Our mechanics, our mechanical durability is superior. The tendency to develop inflammation and intimal hyperplasia is superior. What is inferior is the fact that veins have an inner lining on the inner surface of endothelial cells, which inherently blocks blood clotting. Our published data show that our vessels develop an endothelium, but it takes time. It takes. They have a head start, in other words. They have a head start on the early patency data. They have a head start. In terms of durability and resistance to infection, we're the same. The small differences in patency in trauma between our vessel and vein actually don't translate into loss of limb or other complications.

Speaker 3

Is there any way you can improve the technology to maybe coat it with some kind of antithrombotic, for the first few months?

Laura Niklason
Founder, President, and CEO, Humacyte

We spent about 15 years working on that.

Speaker 3

Just curious.

Laura Niklason
Founder, President, and CEO, Humacyte

Yeah.

Speaker 3

Just curious, how does the price compare to that kind of veins procedure versus your product?

Laura Niklason
Founder, President, and CEO, Humacyte

Right. It's that's a loaded question because it price in terms of what the total charges for the hospital will vary with indication. In trauma, the way hospitals are reimbursed is with a DRG or just a fixed number based on how injured the patient is. The hospital has to care for all the complications of that patient with that one fixed dollar amount. In answer to your question, though, our vessel, you know, it takes about an extra hour of operating room time to harvest vein, which is actually thousands of dollarsfor an acute trauma OR. And our vessel costs about $17,000, so it's more expensive than that.

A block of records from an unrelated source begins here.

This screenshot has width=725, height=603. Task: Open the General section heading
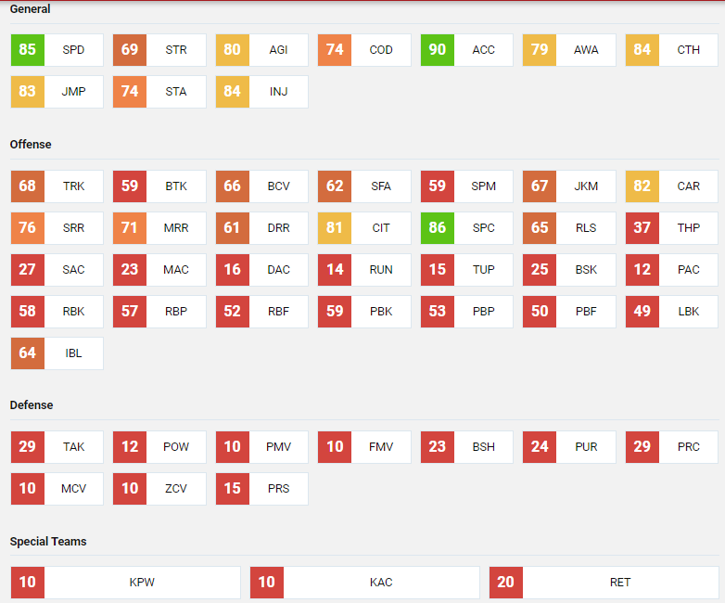31,9
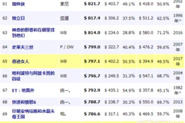
Task: Open the 蜘蛛侠 movie link
Action: tap(19, 4)
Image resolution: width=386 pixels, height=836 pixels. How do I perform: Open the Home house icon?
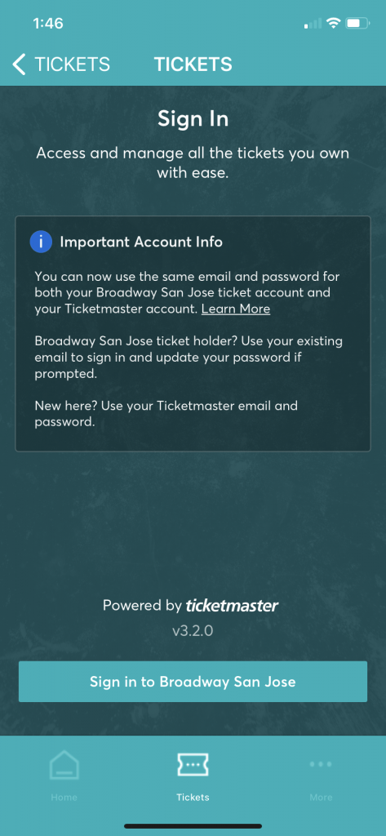point(64,766)
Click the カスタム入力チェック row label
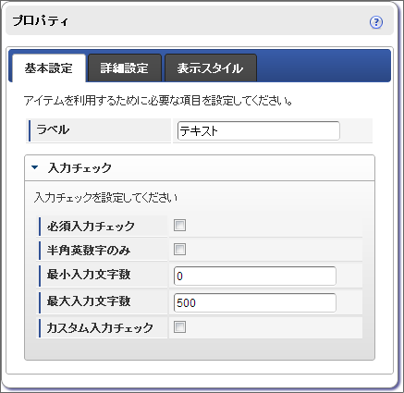Image resolution: width=404 pixels, height=393 pixels. (x=100, y=327)
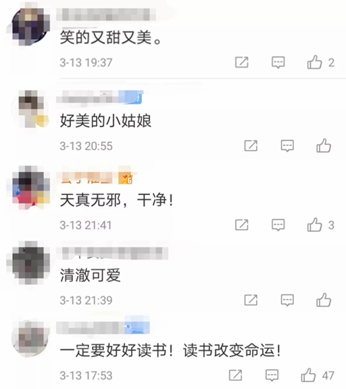346x389 pixels.
Task: Reply to the comment "好美的小姑娘"
Action: point(287,145)
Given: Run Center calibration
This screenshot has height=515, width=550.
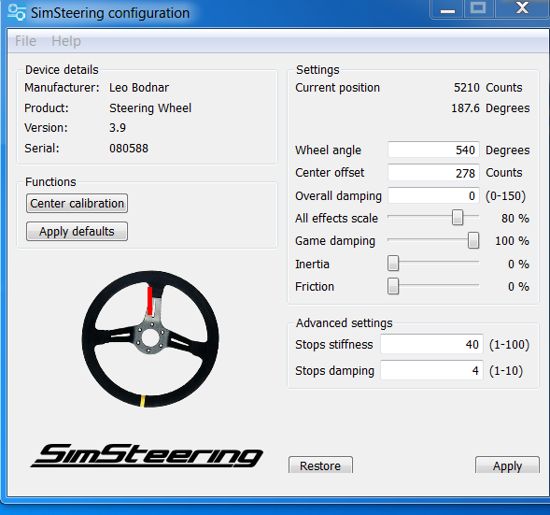Looking at the screenshot, I should click(77, 203).

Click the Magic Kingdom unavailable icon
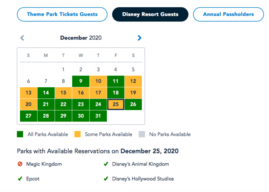(x=20, y=164)
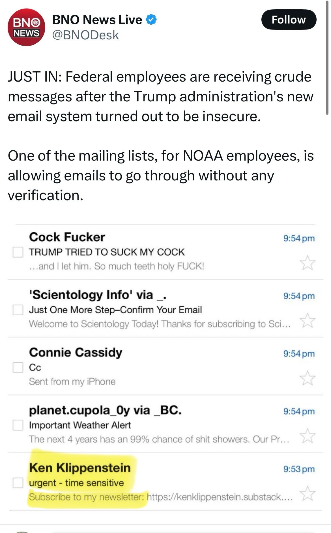Click the vertical scrollbar on the right edge
The image size is (331, 533).
tap(327, 57)
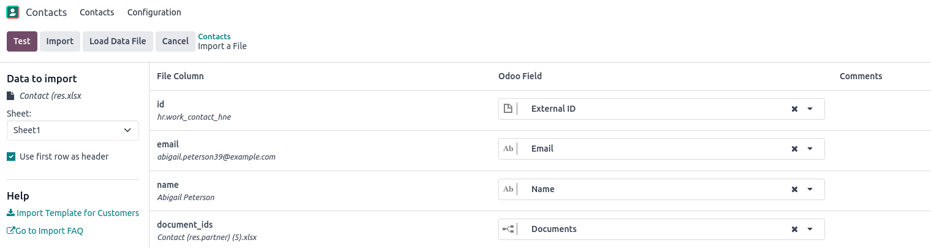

It's also more expensive than plastic as far as the acquisition cost, because plastic's about $1,000 or $2,000. The fiscal benefit to the hospital comes from the fact that they're saving not only OR time, but compared to plastic, they're also saving infections and amputations, which they also have to. Those all occur in the first hospitalization, and the hospital has to foot the bill for those. It's really the economic— I mean, the clinical data are strong, but it's really the economic argument that means that, you know, our VAC success rate is pretty high.